- Opening Delimiter -

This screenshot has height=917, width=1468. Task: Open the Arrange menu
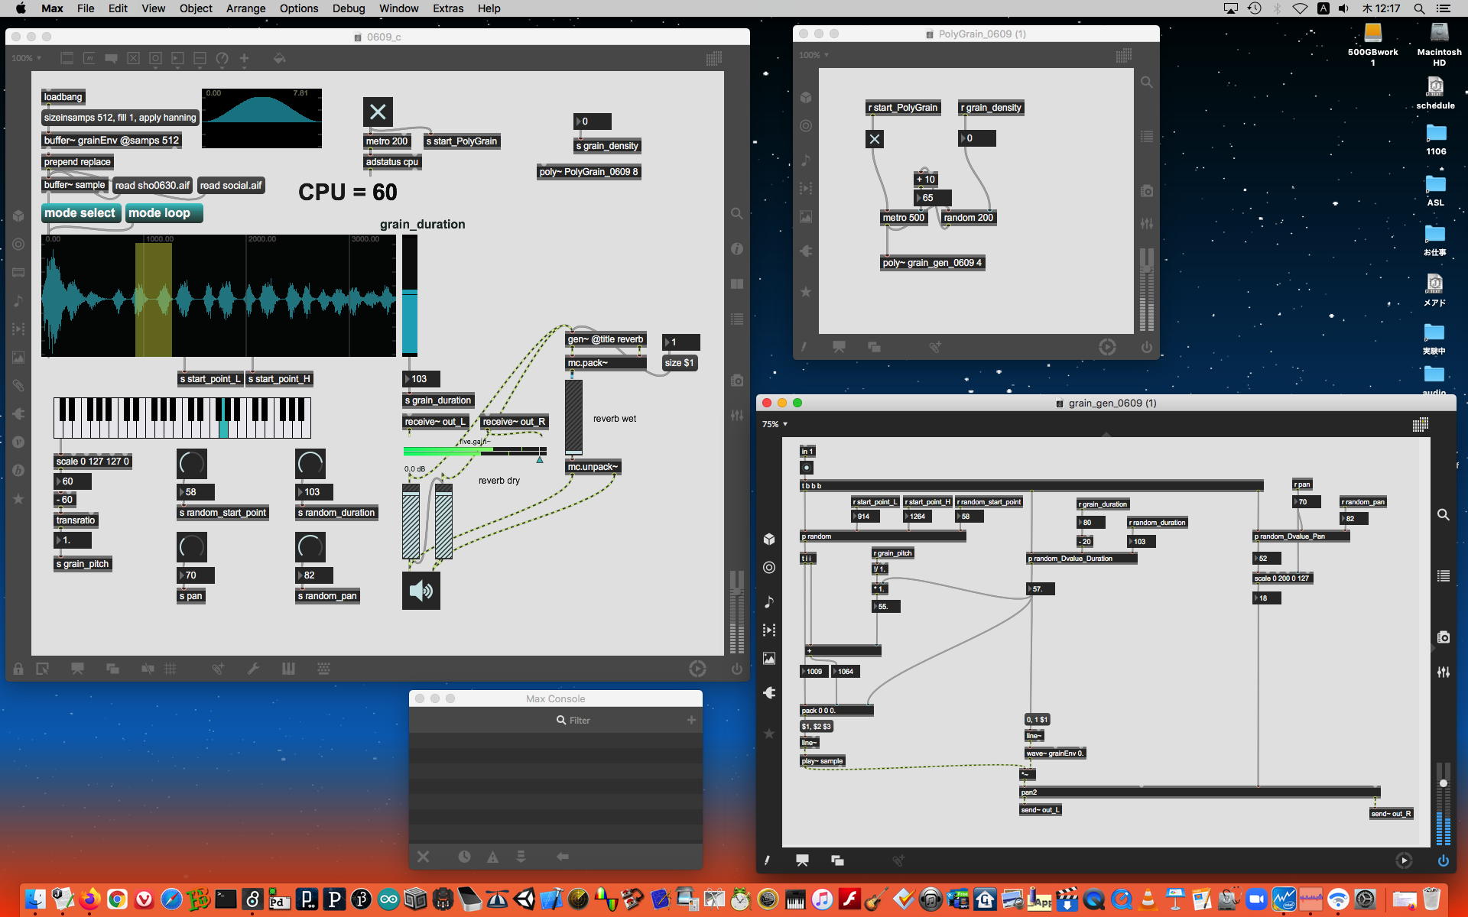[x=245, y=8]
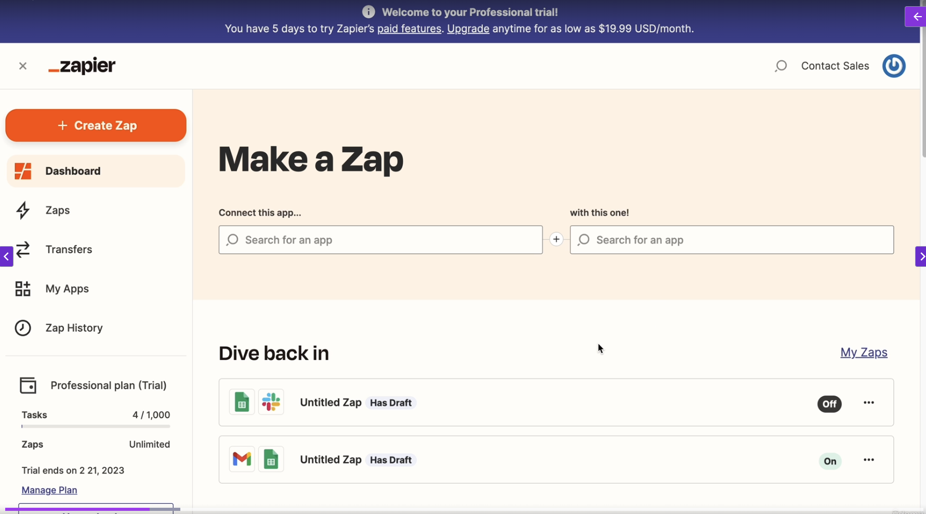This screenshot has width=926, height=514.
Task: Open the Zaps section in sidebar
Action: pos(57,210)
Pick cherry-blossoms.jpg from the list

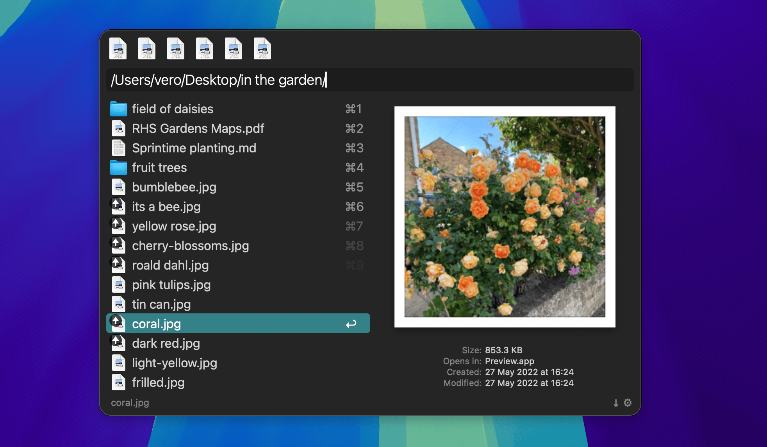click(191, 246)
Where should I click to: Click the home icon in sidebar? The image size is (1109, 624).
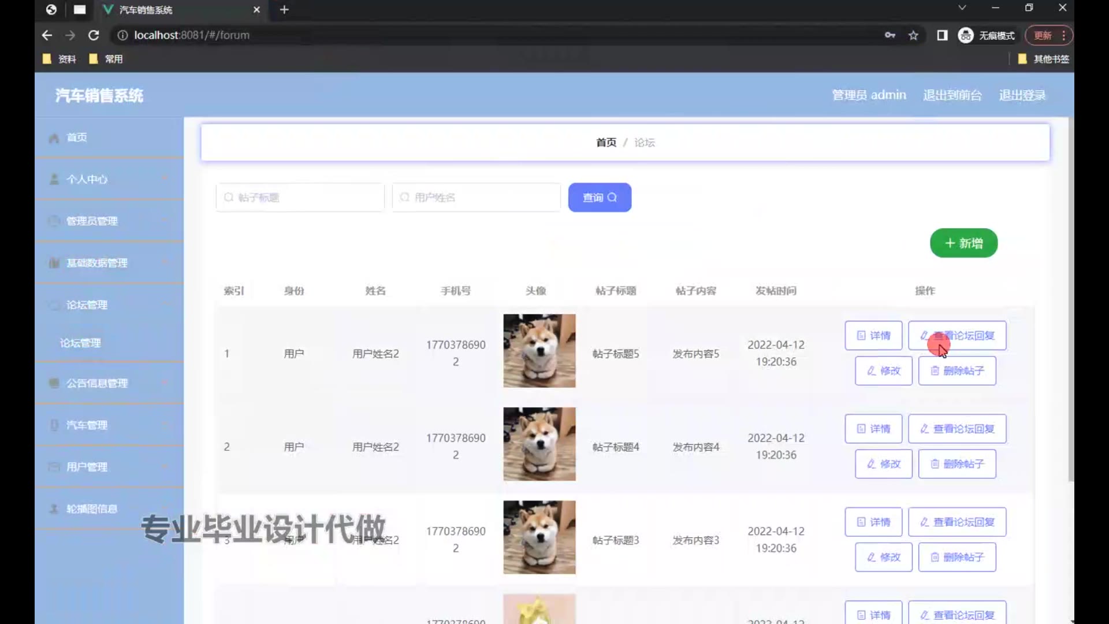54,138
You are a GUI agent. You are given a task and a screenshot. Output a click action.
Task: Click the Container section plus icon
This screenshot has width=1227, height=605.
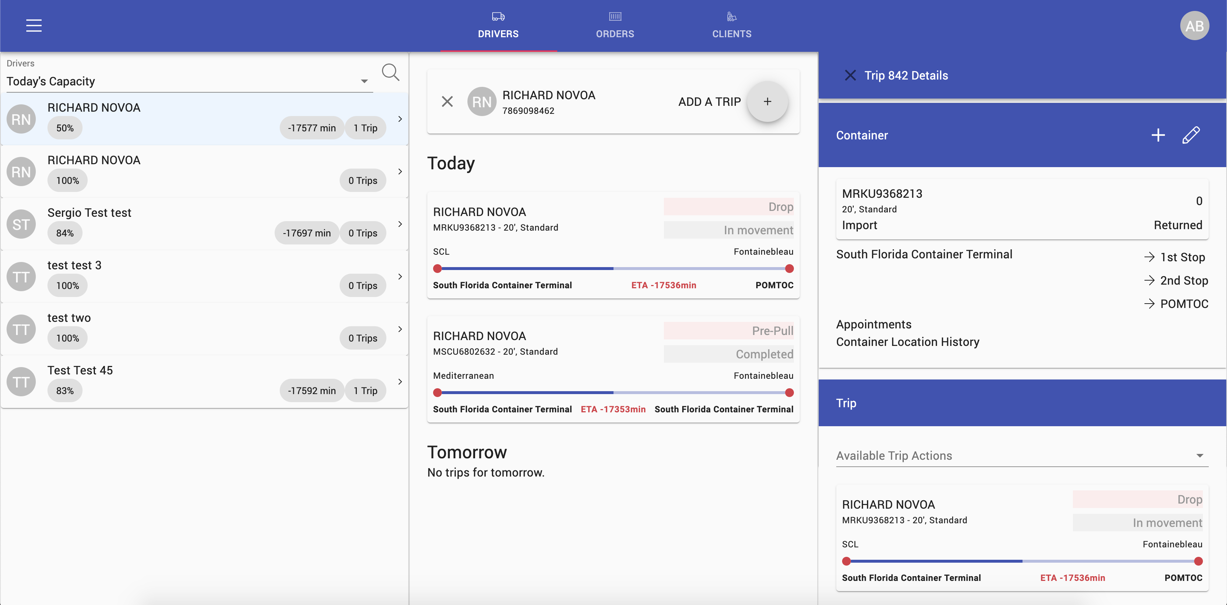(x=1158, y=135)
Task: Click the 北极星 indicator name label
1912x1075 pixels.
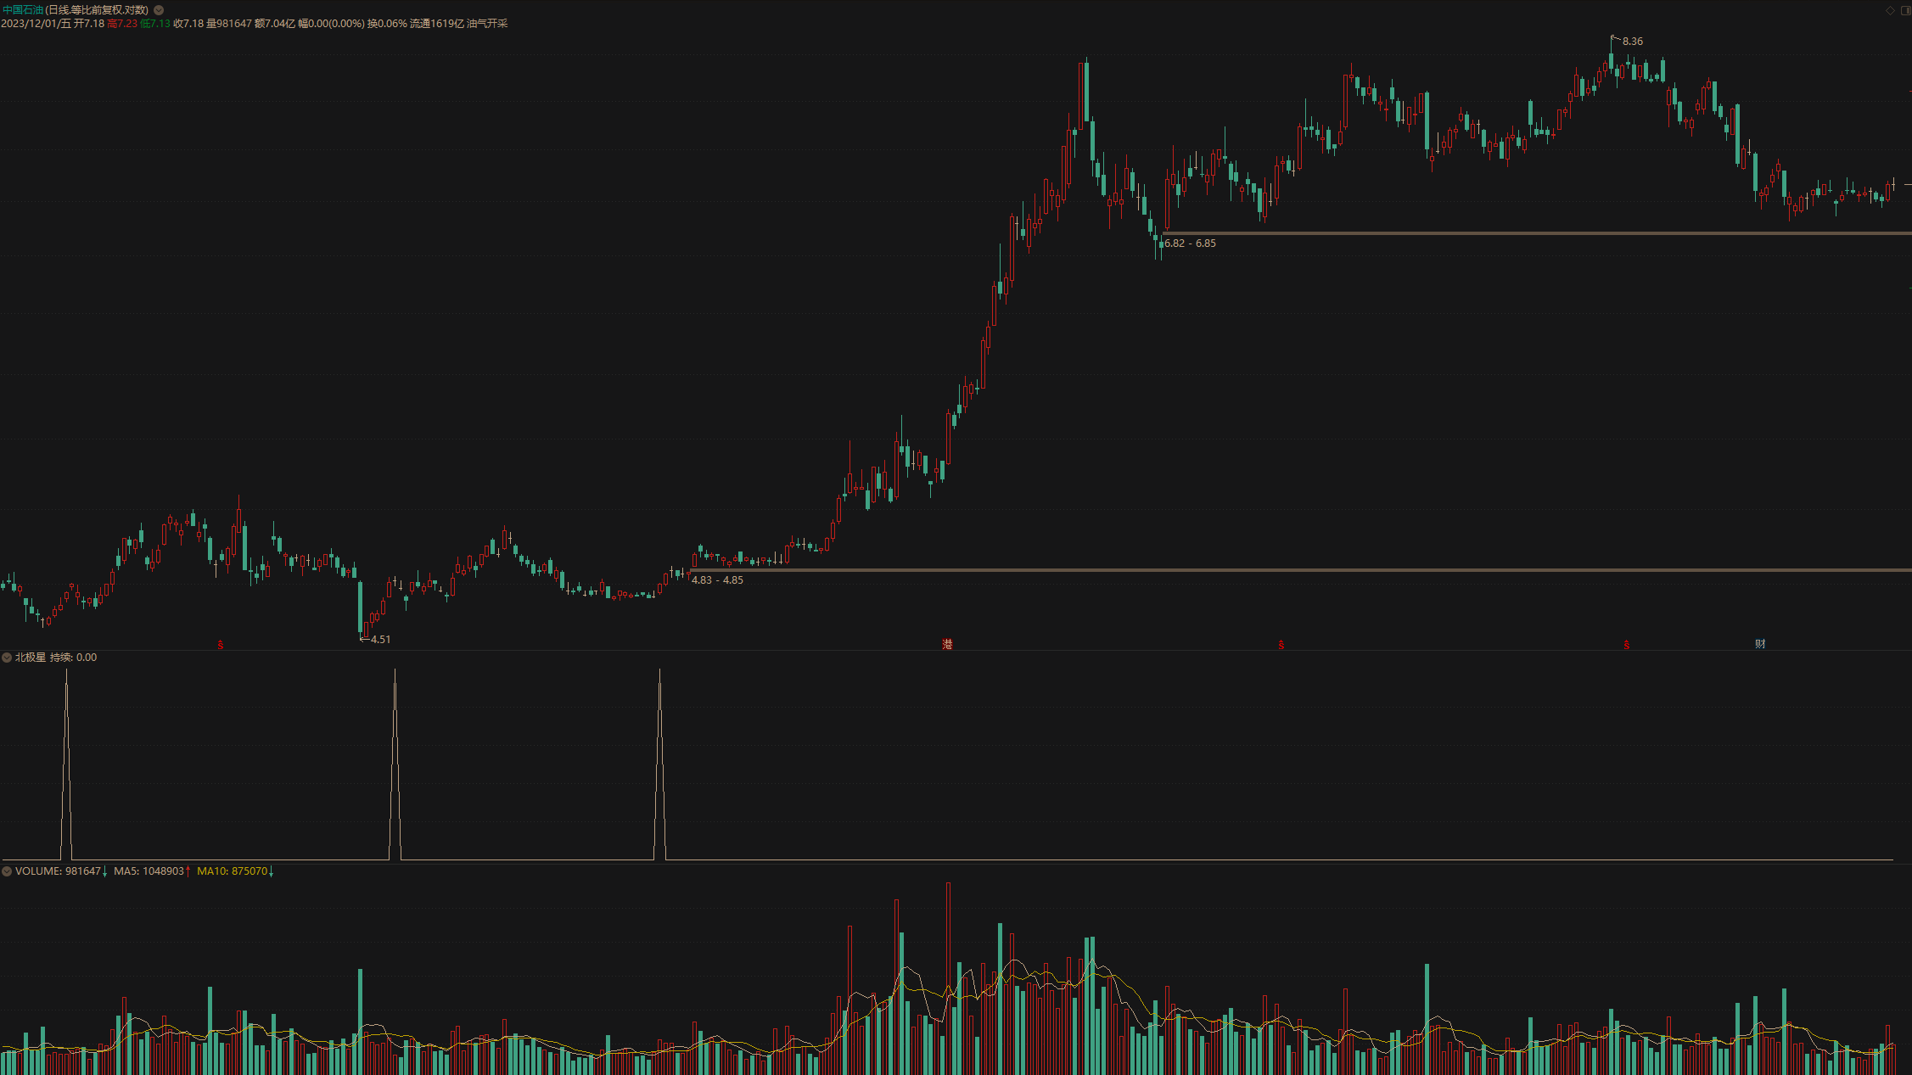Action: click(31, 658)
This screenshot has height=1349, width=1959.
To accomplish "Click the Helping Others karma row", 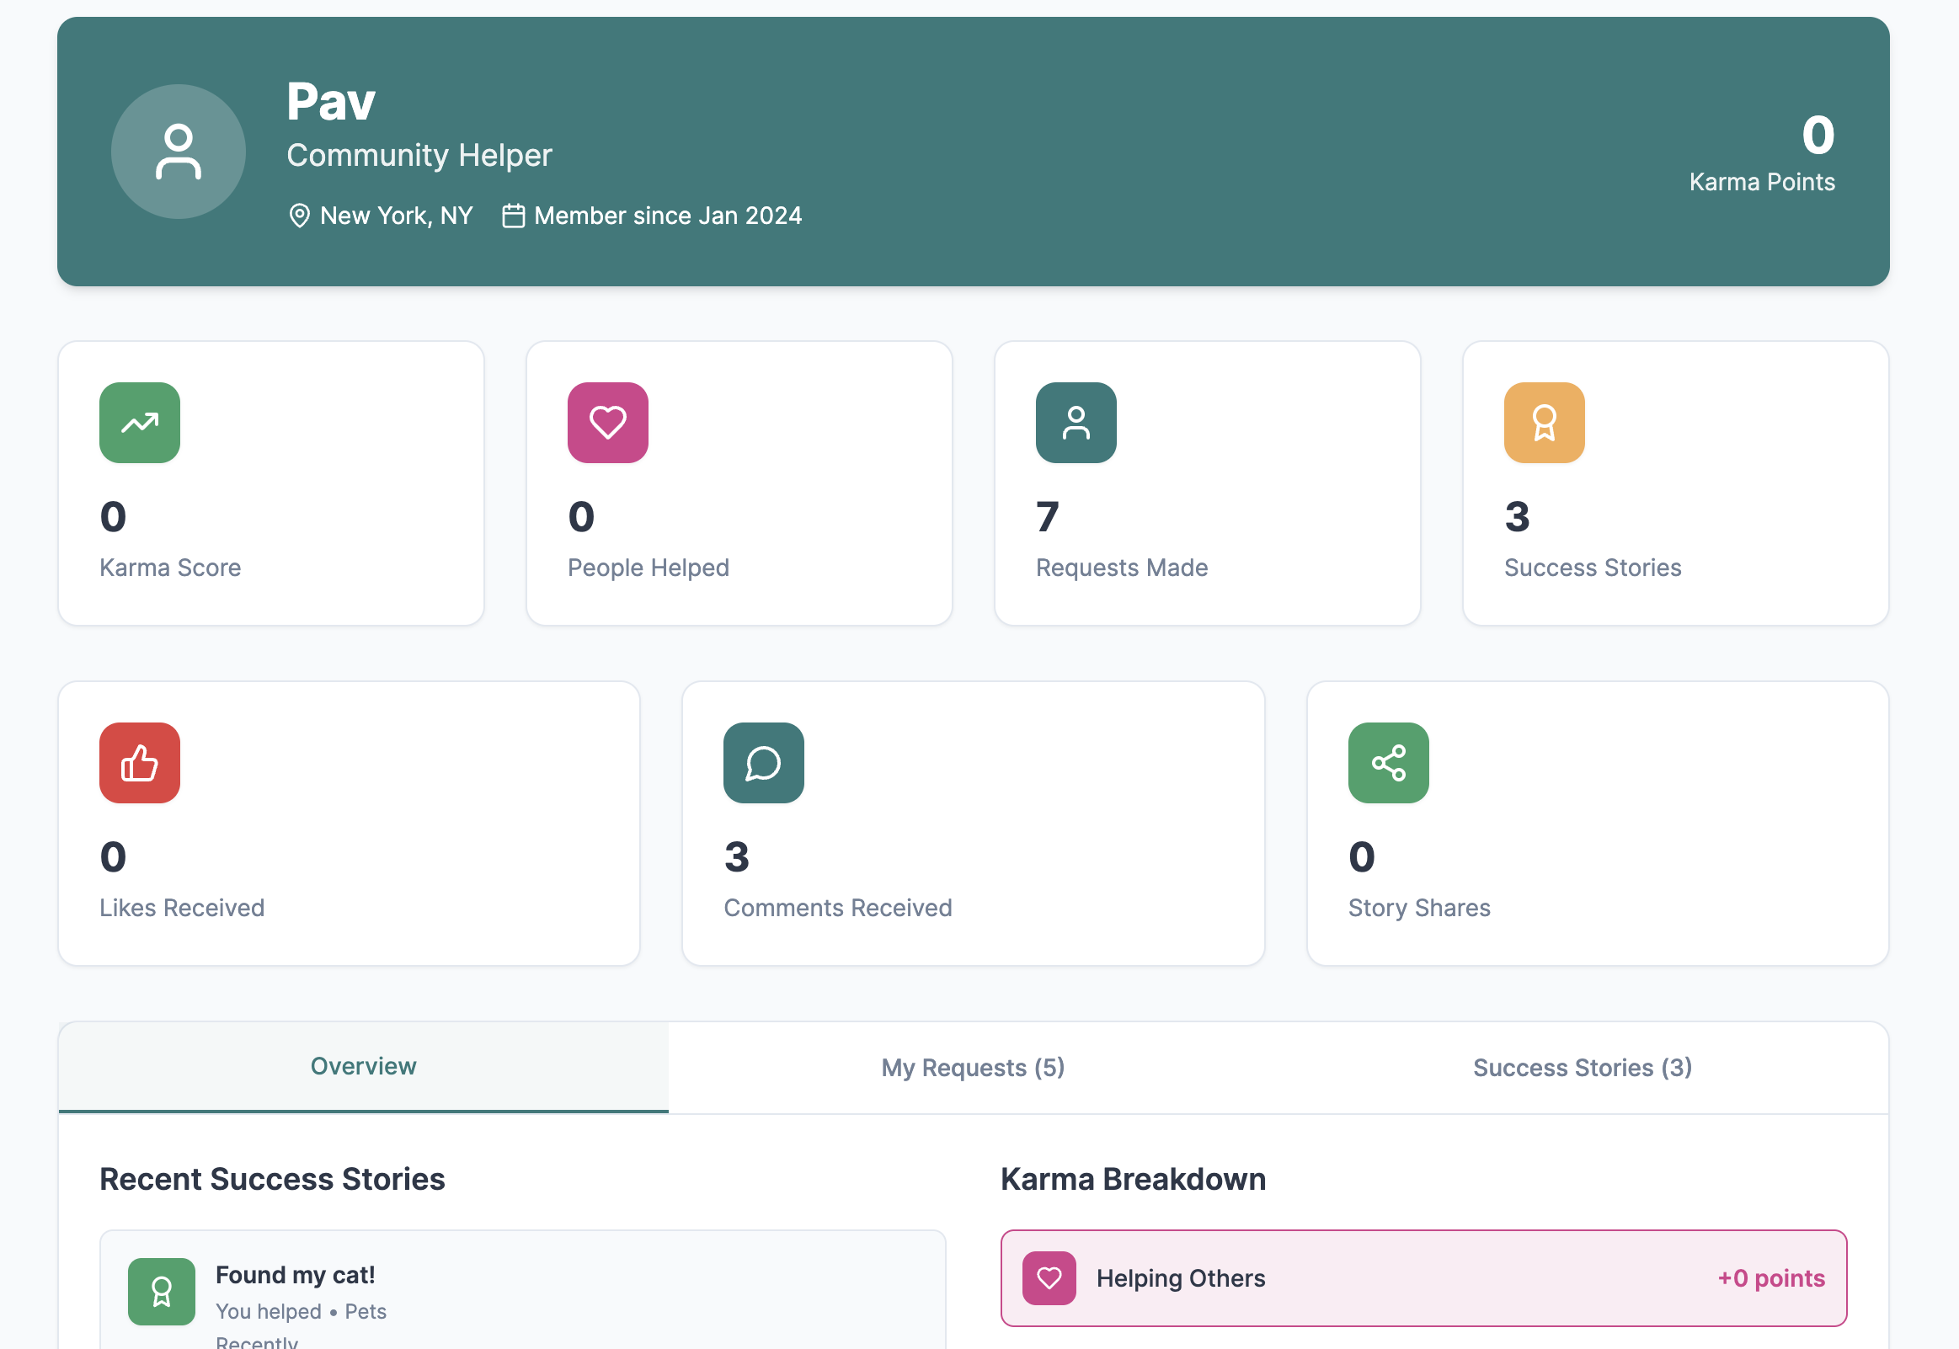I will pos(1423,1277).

- Closing Delimiter -

_Activity_
This exercise asks for an exact copy of the lines from the first one in the data through the line that contains "Task: Click the 北极星 indicator name label", pictures excluded.

_Answer_
This screenshot has height=917, width=1468. Task: Open the Arrange menu
[x=245, y=8]
This screenshot has width=926, height=514.
Task: Open the Zaps section in sidebar
Action: pos(57,210)
Pick cherry-blossoms.jpg from the list

click(191, 246)
Where should I click to: Click the home icon in sidebar? The image size is (1109, 624).
54,138
You are a GUI agent. You are given a task and a screenshot. Output a click action.
Task: Click the Container section plus icon
This screenshot has width=1227, height=605.
(x=1158, y=135)
Task: Click the 北极星 indicator name label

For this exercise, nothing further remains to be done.